« Cornucopiens » contre « néomalthusiens »
Dans The Wizard and the Prophet (2018), le journaliste américain Charles Mann oppose l’agronome Norman Borlaug, le père de la « révolution verte » qui fit exploser les rendements agricoles, et l’écologue William Vogt, qui sonna l’alarme sur les risques de surpopulation de la planète. Une des lignes de fracture qui animent le débat environnemental oppose ainsi ceux qui considèrent que de nouvelles technologies permettront d’affronter les défis de l’avenir, et ceux qui défendent qu’il ne peut exister « de croissance infinie dans un monde fini », selon une formule du rapport « Les limites à la croissance » du club de Rome (1972). Le camp « cornucopien » est ainsi nommé, souvent pour s’en moquer, en référence à la corne d’abondance de la mythologie. Tout aussi péjorativement, le camp « néomalthusien » voit dériver son surnom de l’économiste Thomas Malthus (1766-1834), qui suggéra des mesures drastiques de contrôle des naissances. Leur affrontement pose notamment la question de la fiabilité de la prévision, par exemple autour de l’épuisement des ressources.

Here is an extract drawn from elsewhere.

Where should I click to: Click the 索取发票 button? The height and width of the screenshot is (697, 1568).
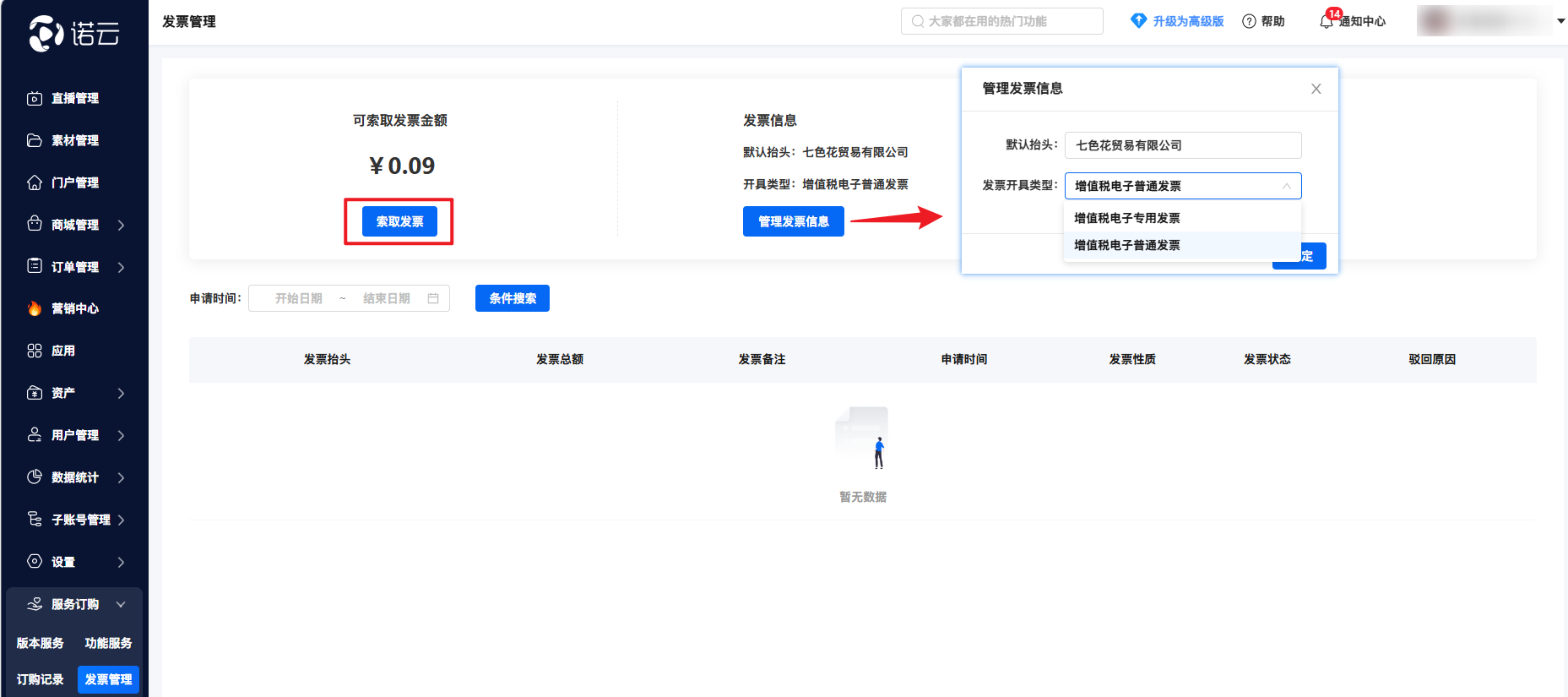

« Décroissance », « sobriété heureuse » ou « abondance frugale » ?
Le mot « décroissance » fait souvent peur en renvoyant l’écho d’une dégradation des conditions de vie. Dans Le Monde (10/12/21), le philosophe Bruno Latour (1947-2022) lui préférait ainsi celui de « prospérité », affirmant par exemple que ce dernier permettait d’incarner l’idée d’un « progrès dans la qualité de vie », expurgée de « l’obsession pour la production destructrice ».À son image, de nombreux penseurs de l’environnement ont opté pour des termes alternatifs.